→ Records:
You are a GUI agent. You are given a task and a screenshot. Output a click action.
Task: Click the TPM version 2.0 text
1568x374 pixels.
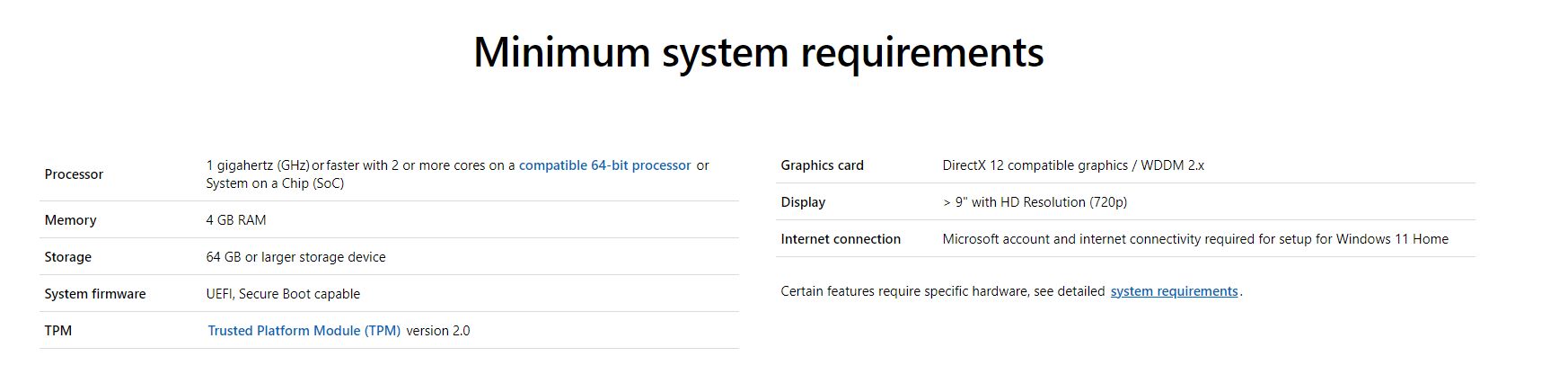tap(438, 331)
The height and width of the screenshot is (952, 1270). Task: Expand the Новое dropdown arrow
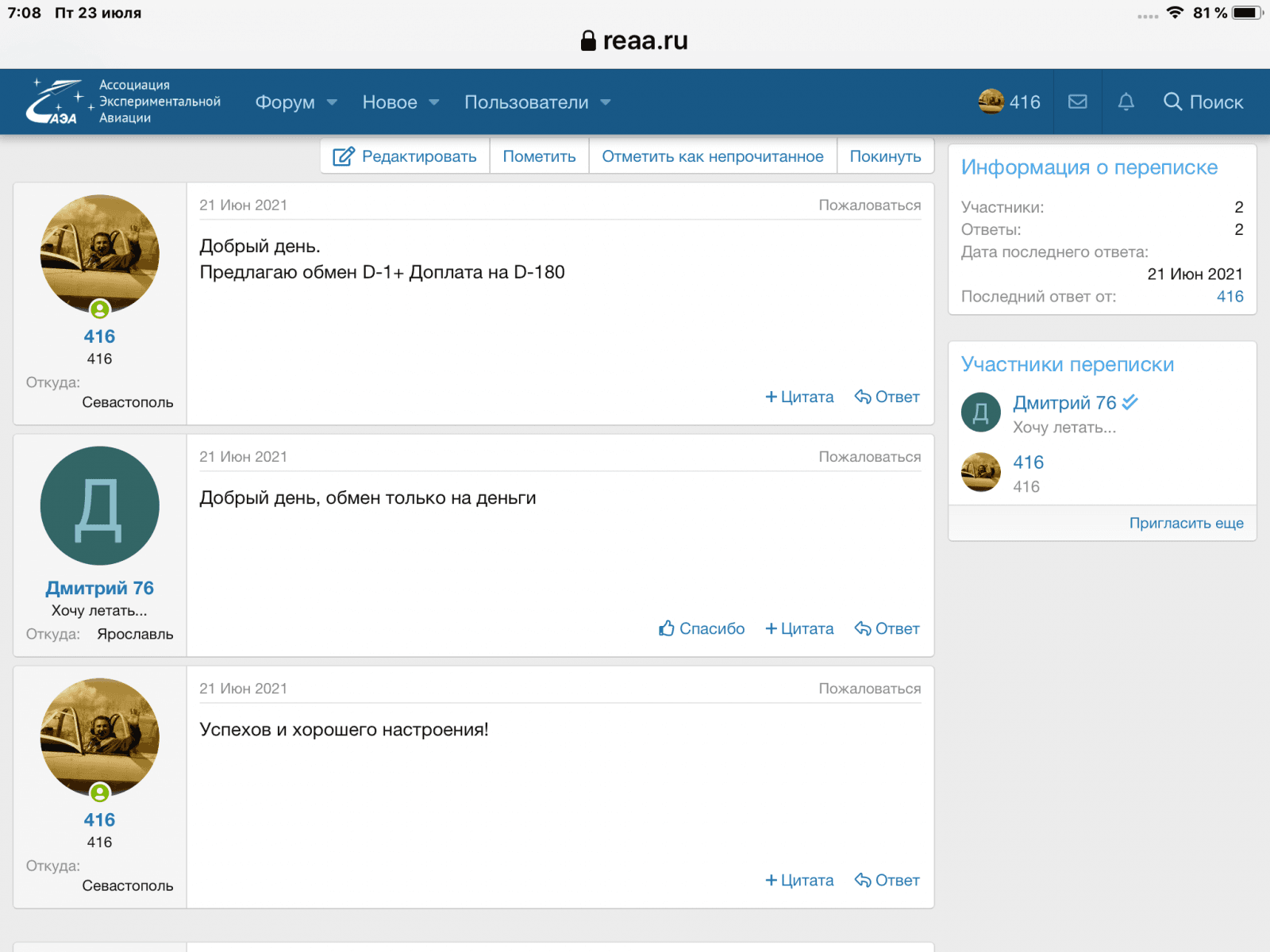coord(434,102)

→ Given exercise:
Write out the data above word for word, leaving out the pictures.

→ Response to this exercise:
You are a GUI agent. You are given a task and a screenshot. Output a click action.
Task: Click the TPM version 2.0 text
1568x374 pixels.
tap(438, 331)
The height and width of the screenshot is (952, 1270). Task: Expand the Новое dropdown arrow
coord(434,102)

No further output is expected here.